Dualité de juridictions : la réponse de l’USMA

Le récent plaidoyer du Premier Président de la Cour de Cassation en faveur de l’unité de juridiction, laquelle passerait par la disparition des juridictions administratives, ne peut que susciter des interrogations.

L’USMA rejoint cette analyse sur les prémisses, mais récuse catégoriquement les conclusions de cette tribune :

sur les prémisses : c’est à juste titre que l’efficacité, l’indépendance et l’engagement des juges administratifs au service de la préservation des libertés fondamentales sont soulignés. C’est aussi à juste titre que l’on remarque que le législateur n’hésite plus à confier aux juridictions de l’ordre administratif le traitement de contentieux délicats, y compris dans l’urgence.

Ces analyses sont à l’origine même de l‘union syndicale des magistrats administratifs, qui a été créé pour défendre l’idée que nous sommes des magistrats, au même titre que les magistrats judiciaires, en raison non seulement des enjeux contenus dans nos décisions, mais aussi de notre capacité à en juger en toute impartialité, avec la garantie d’un travail juridictionnel de qualité reconnu par tous, et ceci dans des délais toujours plus brefs.

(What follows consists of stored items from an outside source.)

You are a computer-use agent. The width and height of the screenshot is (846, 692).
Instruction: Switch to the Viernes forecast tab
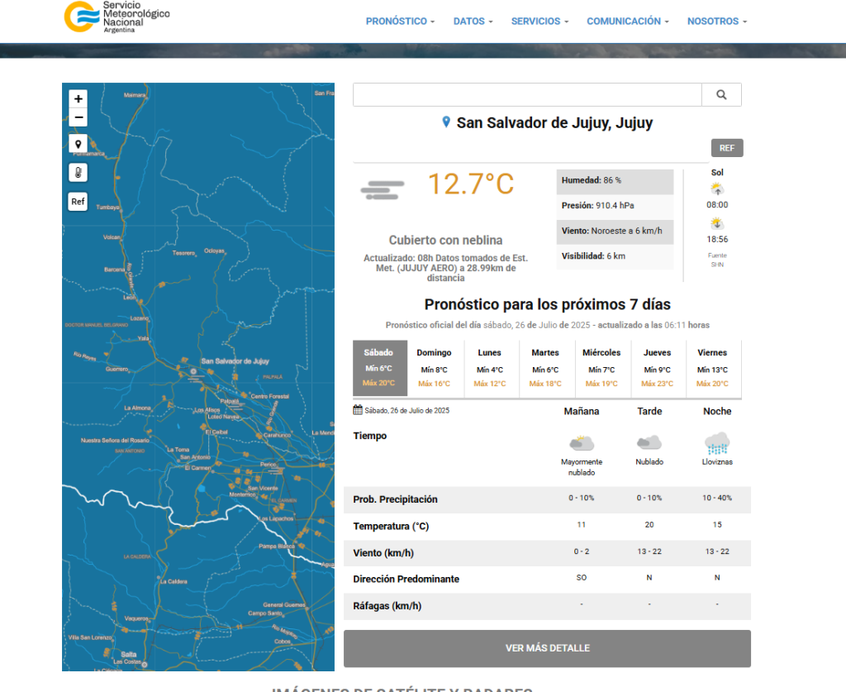pos(712,368)
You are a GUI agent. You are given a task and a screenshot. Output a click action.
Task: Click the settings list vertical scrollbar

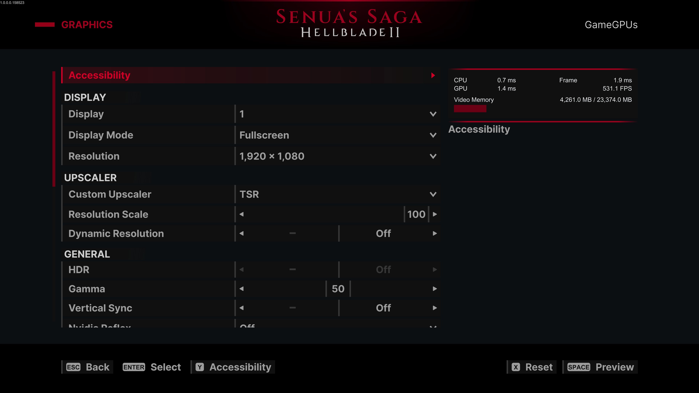point(54,129)
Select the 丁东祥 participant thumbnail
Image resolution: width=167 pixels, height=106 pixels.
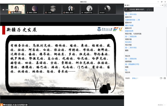[53, 9]
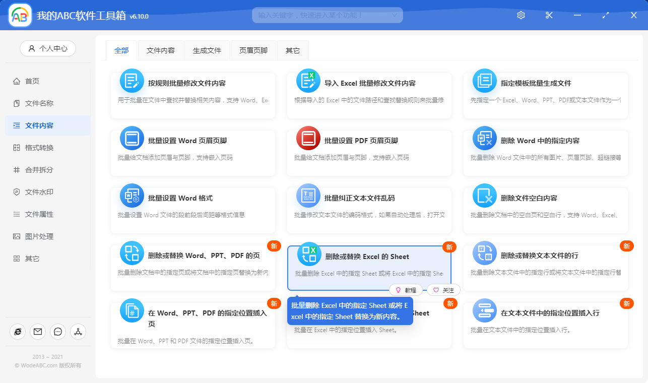648x383 pixels.
Task: Click the 教程 tutorial button
Action: [406, 290]
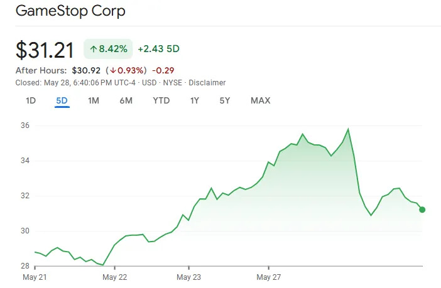Switch to the 6M chart range
This screenshot has width=441, height=288.
tap(126, 100)

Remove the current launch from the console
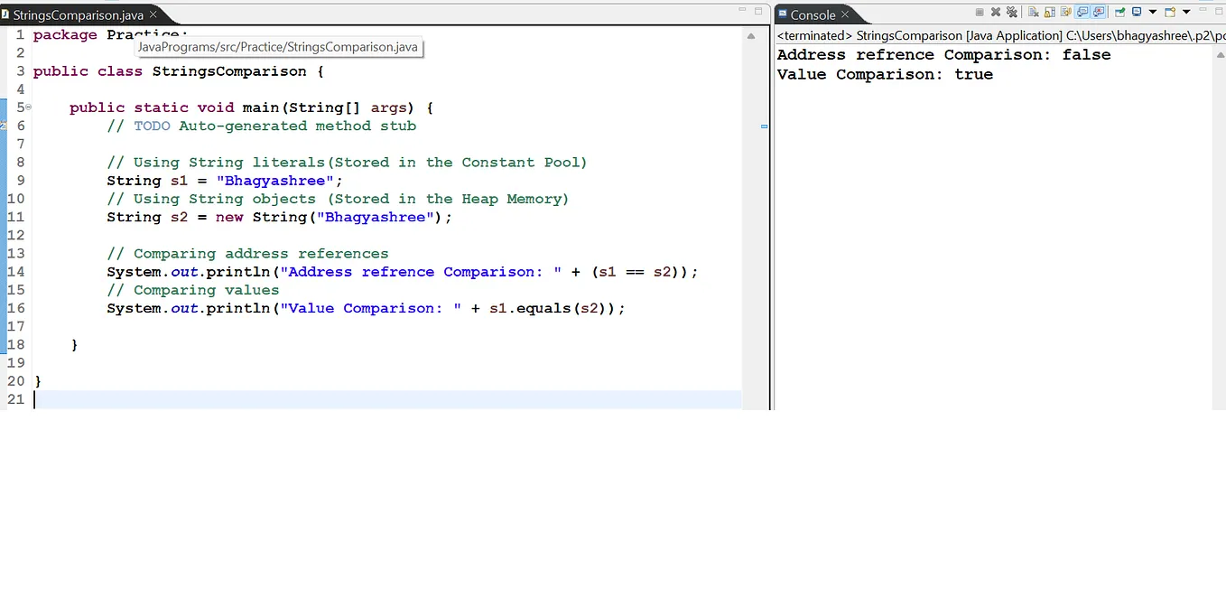point(996,12)
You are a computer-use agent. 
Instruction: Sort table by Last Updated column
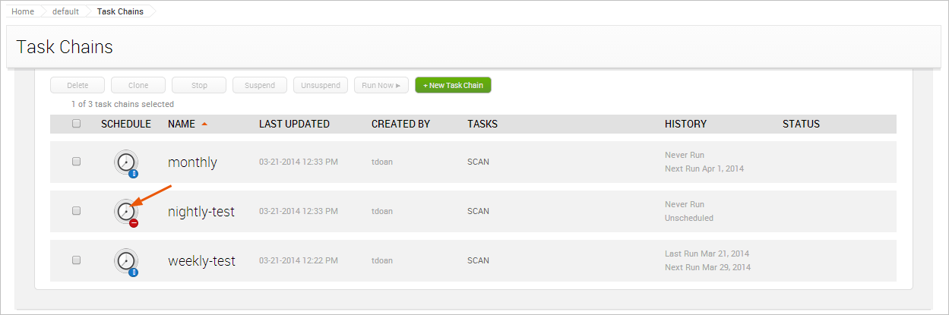pyautogui.click(x=294, y=124)
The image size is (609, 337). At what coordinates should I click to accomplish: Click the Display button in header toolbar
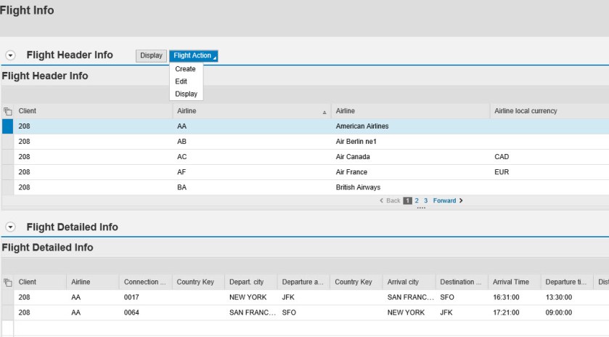tap(151, 56)
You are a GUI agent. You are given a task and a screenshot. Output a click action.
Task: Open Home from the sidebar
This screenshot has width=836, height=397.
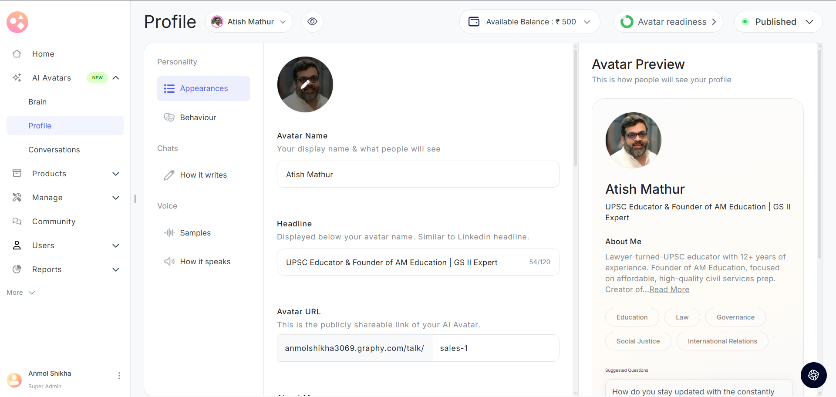(x=43, y=54)
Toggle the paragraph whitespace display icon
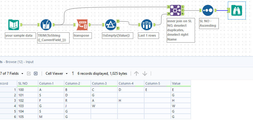Screen dimensions: 253x123 73,73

-en revanche, nous ne pensons pas que ce succès implique la disparition de l’ordre administratif :

En premier lieu, parce qu’il est trop réducteur de considérer que les juridictions administratives ne connaissent que des contentieux impliquant l’Etat. De nombreuses autres structures, publiques (collectivités territoriales, établissements publics) ou privées (associations, entreprises) relèvent de notre juridiction.

En deuxième lieu, parce que la compétence de l’ordre juridictionnel administratif n’est pas justifiée par la qualité des parties en présence, mais par des critères matériels et fonctionnels, comme la nature des missions prises en charge et les prérogatives de puissance publique mises en œuvre. Sauf à nier la spécificité des notions de service public, d’intérêt général, ou encore d’ordre public, on ne saurait passer sous silence le poids particulier des missions dont nous avons à juger, lesquelles impliquent un régime juridique particulier.

En troisième lieu, parce que ces règles juridiques particulières dictent une procédure tout aussi spécifique, qui ne peut pas reposer sur les principes qui animent la procédure judiciaire : le principe d’égalité des armes serait-il respecté si le juge administratif, à l’instar du juge judiciaire, mettait en œuvre une procédure accusatoire, laissant le particulier dans la même situation que l’administration, sans prendre de mesures destinées à nourrir le débat ?

En quatrième lieu, parce que le procès administratif, au contraire du procès judiciaire, ne peut pas être analysé comme le lieu de conciliation de droits subjectifs : l’intérêt général n’est pas comparables aux intérêts particuliers, il est d’une nature différente, et ne saurait par conséquent être simplement mis en balance avec ceux-ci.

Enfin, parce qu’il serait bien plus complexe de confier à un ordre de juridiction unique un contentieux, un droit et une procédure aussi spécifiques, que de déterminer, dans quelques situations rendues de plus en plus rares par la jurisprudence éclairante du Tribunal des Conflits, l’ordre de juridiction compétent. Nombre de pays (sinon tous !) qui ont opté pour un ordre de juridiction unique sont amenés à mettre en place, au sein des juridictions, des chambres spécialisées dans le traitement du contentieux administratif, instaurant ainsi en pratique une véritable dualité à l’intérieur même de leurs juridictions.

La riche et dynamique jurisprudence administrative française ne saurait être réduite au fruit d’un travail corporatiste. Elle ne se construit pas contre le juge judiciaire, mais avec lui

Elle est le produit de deux siècles d’une tenace consolidation de l’État de Droit, reconnue par le Conseil Constitutionnel, qui, ainsi que cela a été souligné, a consacré le juge administratif comme gardien des libertés fondamentales.

Elle implique donc, non pas la disparition de l’ordre juridictionnel administratif et des avancées qu’il a portées, mais son renforcement : elle implique la proclamation d’un statut constitutionnel du juge administratif, sur le modèle de celui dont bénéficie son homologue judiciaire, afin que son indépendance et son impartialité soient durablement préservées des aléas des alternances politiques. Elle implique également une poursuite des efforts en termes de moyens matériels et de formation consentis aux juridictions administratives.

Les magistrats administratifs, qui assument leurs missions avec responsabilité et mesure, particulièrement dans le contexte troublé que nous connaissons et qui a conduit à renforcer les pouvoirs de police, continueront de participer fièrement à la défense de L’État de Droit, dans toutes ses composantes.